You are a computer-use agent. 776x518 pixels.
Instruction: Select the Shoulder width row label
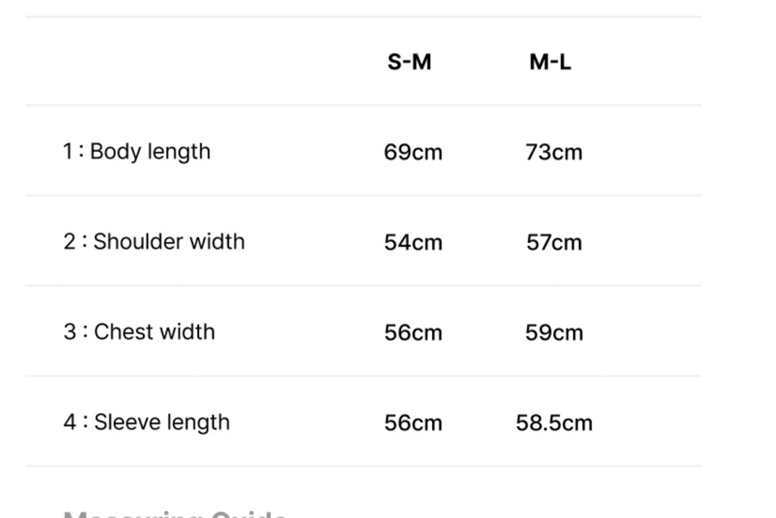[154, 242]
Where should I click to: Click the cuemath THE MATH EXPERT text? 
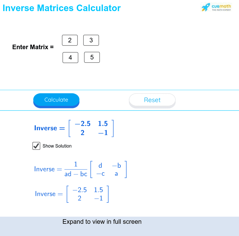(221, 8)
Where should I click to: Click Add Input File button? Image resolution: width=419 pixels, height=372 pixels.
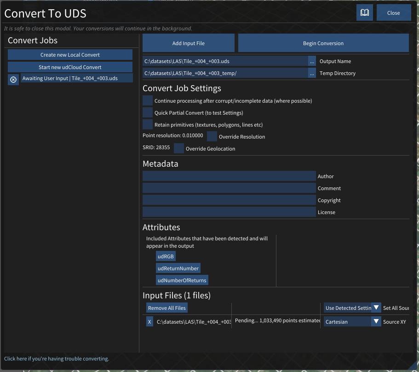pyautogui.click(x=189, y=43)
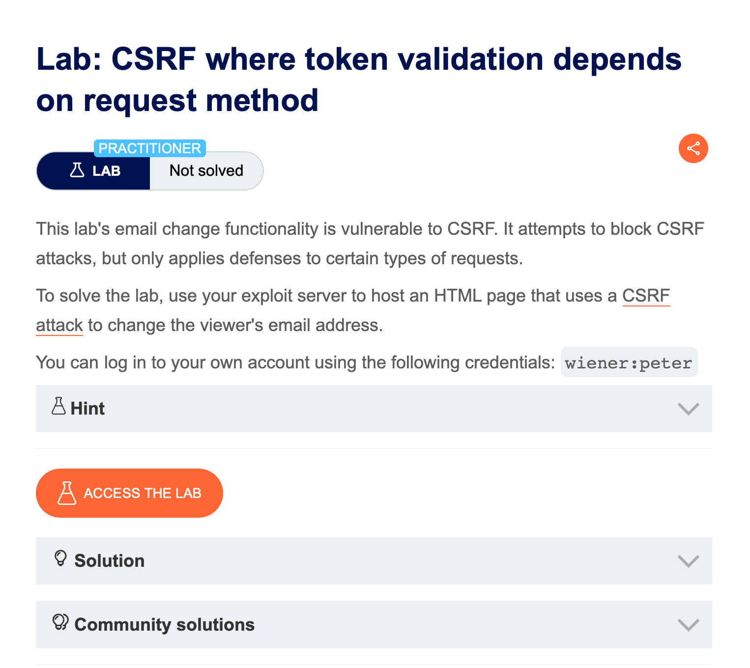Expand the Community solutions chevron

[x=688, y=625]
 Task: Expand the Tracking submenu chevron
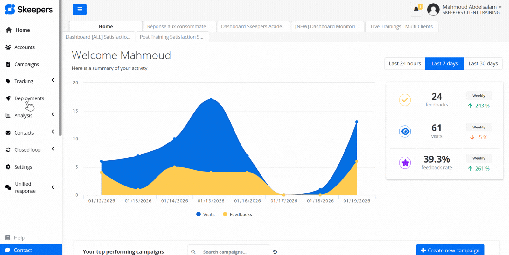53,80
● ● ● ● ●
Report every line of the records above that contains the string "width".

■ **Written answer**:
Instruction: Select the Shoulder width row label
Where should I click to: Click Add Input File button? Image resolution: width=419 pixels, height=372 pixels.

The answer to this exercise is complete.